Over the last few years however, South Korean culture has begun branching out and has started permeating the West, mainly through its cinema (the films of Park Chan-Wook being a notable example) and this weekend in Cork sees one of the first musicians from South Korea to visit Leeside, playing in the ESB Substation on Caroline St.
Itta (her name translates as ‘ exist’ in South Korean) brings her experimental solo show to Cork as well as playing with Japanese laptop artist, Marqido, later that night as 10. ‘ Experimental’ is such a loose definition these days and could really mean anything,but listening to Itta’ s music and choice of ‘ instruments’ it would be hard to define it with any other terms.
Primarily a vocal artist, Itta has incorporated into her act a range of children’ s toys, played through various effects along with organs and piano. The result is a bizarre mix of melody and dischord, electronic sounds and psychedelic wailings that somehow combine to produce a mix that, yes, we can call music. If experimental music.
“ I was walking on the street in Seoul,” says Itta, of her inspiration to use toys as part of her set, “ and saw children who were playing with their toys. Their eyes were so bright, filled with sun and I felt that I would like to be like them, to have eyes as happy when I play music. Have people listen to music I make and see their eyes like that.”
Needless to say, this approach was something different on the music scene in Seoul. According to Itta, it is a pretty populist market where the charts rule and everyone is trying to sound like each other. Much the same as anywhere else so. “ It’s so narrow,” she says, “ so it’s hard to say that there’s a real music scene at all. People only listen to what is popular, so if they don’ t recognise something, they don’ t bother listening to it.
“ Sometimes indie musicians start making popular music, they don’t understand what the indie spirit is. I am a total outsider in the narrow Korean music scene, not just Seoul, and there are only a few outsiders. It has been a hard time musically for me for a few years, but now it’s changing slowly. Nowadays we (10) meet a lot of different, young people who have inspired us to keep going.”
Itta first met Marqido when he toured South Korea in 2005. “ He played at Bulgasari event, which is like the first experimental music and art event series in Seoul. At that time, I was the regular member of the Bulgasari, so we could watched each other’s performances, then I told him that ‘ I want to make music with you’ .”
The pair have since toured South East Asia, China, the US and Europe as 10 and this will be their first time playing gigs in Ireland. They have had great success contacting similar performers from around the world through the internet and these online connections have opened a whole new world to them outside the limited alternative scene in Seoul.

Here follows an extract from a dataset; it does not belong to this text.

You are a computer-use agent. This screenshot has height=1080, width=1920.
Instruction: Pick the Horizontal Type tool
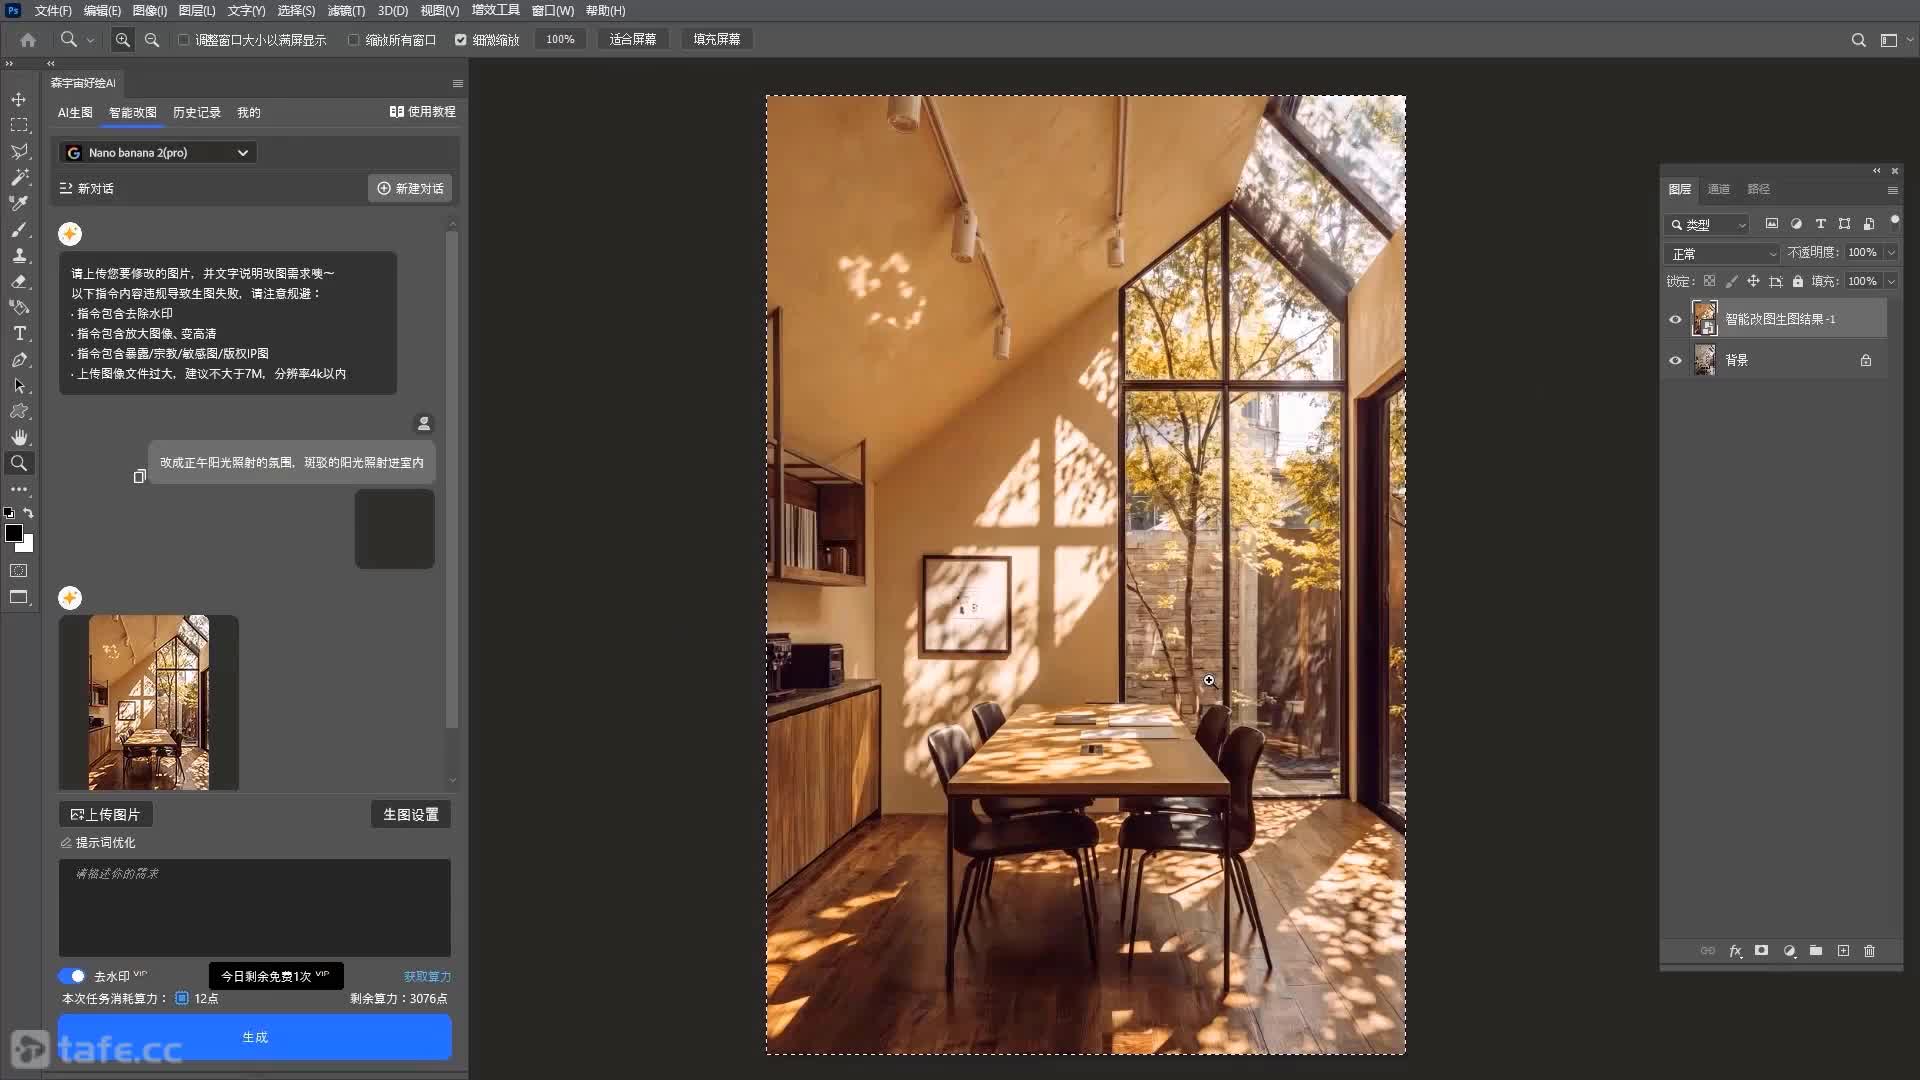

“ I grew up listening to music from both East and West,” says Itta. “ I liked to listen to radio when I was young, so I loved stuff like Pansori and Samulnori (traditional Korean music) and also classical music such as Ravel and Debussy. But it was all like this – I listened to pop music too and even Enya from Ireland, so I am excited to be going there.”
Throw the contents of a kid’ s toy box into this mix and there should be some interesting sounds emanating from Caroline St this Saturday.